Arrange the entries as a JSON list of strings, one string per line, leaving out blank lines. Start with the first line of the entries and go on through the line that contains "I will point(36,157).".

** START **

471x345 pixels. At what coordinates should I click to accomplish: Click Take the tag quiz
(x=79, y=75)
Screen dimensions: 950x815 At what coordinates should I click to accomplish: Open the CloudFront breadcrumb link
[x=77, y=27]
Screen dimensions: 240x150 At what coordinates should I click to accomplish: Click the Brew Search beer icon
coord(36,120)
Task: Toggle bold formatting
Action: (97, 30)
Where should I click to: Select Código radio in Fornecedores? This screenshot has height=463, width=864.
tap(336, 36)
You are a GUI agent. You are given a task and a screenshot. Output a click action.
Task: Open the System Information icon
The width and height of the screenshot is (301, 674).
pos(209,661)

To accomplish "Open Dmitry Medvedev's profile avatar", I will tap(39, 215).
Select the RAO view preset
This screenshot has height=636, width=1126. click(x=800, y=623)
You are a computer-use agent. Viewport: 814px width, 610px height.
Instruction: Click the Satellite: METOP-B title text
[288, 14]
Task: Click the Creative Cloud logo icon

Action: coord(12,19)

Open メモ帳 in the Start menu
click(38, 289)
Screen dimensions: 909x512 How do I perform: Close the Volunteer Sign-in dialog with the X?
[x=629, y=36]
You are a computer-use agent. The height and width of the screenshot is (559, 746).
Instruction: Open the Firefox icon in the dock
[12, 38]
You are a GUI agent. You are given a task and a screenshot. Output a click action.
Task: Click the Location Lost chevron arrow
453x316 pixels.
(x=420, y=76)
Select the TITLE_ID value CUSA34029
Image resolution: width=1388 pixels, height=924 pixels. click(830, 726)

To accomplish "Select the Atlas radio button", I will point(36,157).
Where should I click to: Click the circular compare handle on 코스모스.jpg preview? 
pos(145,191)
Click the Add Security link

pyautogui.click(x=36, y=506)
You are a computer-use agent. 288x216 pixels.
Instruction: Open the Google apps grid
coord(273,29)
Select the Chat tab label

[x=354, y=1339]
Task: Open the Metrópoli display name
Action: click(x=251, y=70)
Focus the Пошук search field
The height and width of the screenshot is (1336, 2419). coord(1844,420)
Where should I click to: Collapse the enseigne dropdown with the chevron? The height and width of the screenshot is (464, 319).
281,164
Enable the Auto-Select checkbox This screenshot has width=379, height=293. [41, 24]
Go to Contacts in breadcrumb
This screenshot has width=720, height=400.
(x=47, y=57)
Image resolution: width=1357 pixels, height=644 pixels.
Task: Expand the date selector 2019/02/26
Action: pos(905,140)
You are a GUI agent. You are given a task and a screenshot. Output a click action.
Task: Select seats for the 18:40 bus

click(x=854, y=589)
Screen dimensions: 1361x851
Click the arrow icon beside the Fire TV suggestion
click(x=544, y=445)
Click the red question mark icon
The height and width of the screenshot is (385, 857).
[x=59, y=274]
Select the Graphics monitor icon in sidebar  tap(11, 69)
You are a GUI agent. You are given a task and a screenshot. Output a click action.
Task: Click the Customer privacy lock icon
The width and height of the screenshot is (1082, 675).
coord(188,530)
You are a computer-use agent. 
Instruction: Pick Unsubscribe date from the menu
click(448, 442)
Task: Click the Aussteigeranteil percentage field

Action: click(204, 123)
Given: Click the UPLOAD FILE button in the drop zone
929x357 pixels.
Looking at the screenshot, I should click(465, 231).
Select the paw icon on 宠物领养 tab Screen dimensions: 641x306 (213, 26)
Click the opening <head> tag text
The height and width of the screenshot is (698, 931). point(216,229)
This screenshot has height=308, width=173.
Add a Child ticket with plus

** END **

Response to this exercise:
[
  "471x345 pixels. At what coordinates should I click to accomplish: Click Take the tag quiz",
  "(x=79, y=75)",
  "Screen dimensions: 950x815 At what coordinates should I click to accomplish: Open the CloudFront breadcrumb link",
  "[x=77, y=27]",
  "Screen dimensions: 240x150 At what coordinates should I click to accomplish: Click the Brew Search beer icon",
  "coord(36,120)",
  "Task: Toggle bold formatting",
  "Action: (97, 30)",
  "Where should I click to: Select Código radio in Fornecedores? This screenshot has height=463, width=864.",
  "tap(336, 36)",
  "You are a GUI agent. You are given a task and a screenshot. Output a click action.",
  "Task: Open the System Information icon",
  "The width and height of the screenshot is (301, 674).",
  "pos(209,661)",
  "To accomplish \"Open Dmitry Medvedev's profile avatar\", I will tap(39, 215).",
  "Select the RAO view preset",
  "This screenshot has height=636, width=1126. click(x=800, y=623)",
  "You are a computer-use agent. Viewport: 814px width, 610px height.",
  "Instruction: Click the Satellite: METOP-B title text",
  "[288, 14]",
  "Task: Click the Creative Cloud logo icon",
  "Action: coord(12,19)",
  "Open メモ帳 in the Start menu",
  "click(38, 289)",
  "Screen dimensions: 909x512 How do I perform: Close the Volunteer Sign-in dialog with the X?",
  "[x=629, y=36]",
  "You are a computer-use agent. The height and width of the screenshot is (559, 746).",
  "Instruction: Open the Firefox icon in the dock",
  "[12, 38]",
  "You are a GUI agent. You are given a task and a screenshot. Output a click action.",
  "Task: Click the Location Lost chevron arrow",
  "453x316 pixels.",
  "(x=420, y=76)",
  "Select the TITLE_ID value CUSA34029",
  "Image resolution: width=1388 pixels, height=924 pixels. click(830, 726)",
  "To accomplish \"Select the Atlas radio button\", I will point(36,157)."
]